**Task instructions:**
Every line in the data below from the one containing "Collections (170, 32)" down to the one containing "Why share your data (568, 1329)", both included, must be retyped exactly; no other line is to appear.

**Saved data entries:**
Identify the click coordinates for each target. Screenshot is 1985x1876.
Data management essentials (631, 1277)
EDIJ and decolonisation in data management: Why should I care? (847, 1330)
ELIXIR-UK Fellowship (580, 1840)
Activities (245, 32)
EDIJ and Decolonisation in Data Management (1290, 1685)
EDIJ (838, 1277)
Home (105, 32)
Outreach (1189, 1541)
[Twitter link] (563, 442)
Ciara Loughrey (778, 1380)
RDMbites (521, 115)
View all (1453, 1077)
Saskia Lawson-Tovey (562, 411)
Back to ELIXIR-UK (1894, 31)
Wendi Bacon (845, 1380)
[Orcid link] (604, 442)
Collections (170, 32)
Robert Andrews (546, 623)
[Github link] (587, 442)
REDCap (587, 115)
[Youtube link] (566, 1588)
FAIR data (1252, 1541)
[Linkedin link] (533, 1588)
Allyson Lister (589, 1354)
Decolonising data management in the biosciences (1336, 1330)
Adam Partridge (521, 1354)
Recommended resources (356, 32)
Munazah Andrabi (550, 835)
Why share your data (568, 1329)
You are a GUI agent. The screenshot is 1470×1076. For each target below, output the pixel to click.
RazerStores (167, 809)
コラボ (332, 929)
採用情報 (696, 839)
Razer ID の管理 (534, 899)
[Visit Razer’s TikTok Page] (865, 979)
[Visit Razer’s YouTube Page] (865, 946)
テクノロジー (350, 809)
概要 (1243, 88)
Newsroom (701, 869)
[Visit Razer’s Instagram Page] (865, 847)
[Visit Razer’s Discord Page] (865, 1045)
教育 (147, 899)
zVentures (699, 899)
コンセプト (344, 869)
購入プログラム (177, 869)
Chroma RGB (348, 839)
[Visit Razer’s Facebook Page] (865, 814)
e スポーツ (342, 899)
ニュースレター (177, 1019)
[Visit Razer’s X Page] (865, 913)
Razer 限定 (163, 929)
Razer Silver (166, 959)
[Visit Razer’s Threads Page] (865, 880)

**Answer box:**
Collections (170, 32)
Robert Andrews (546, 623)
[Github link] (587, 442)
REDCap (587, 115)
[Youtube link] (566, 1588)
FAIR data (1252, 1541)
[Linkedin link] (533, 1588)
Allyson Lister (589, 1354)
Decolonising data management in the biosciences (1336, 1330)
Adam Partridge (521, 1354)
Recommended resources (356, 32)
Munazah Andrabi (550, 835)
Why share your data (568, 1329)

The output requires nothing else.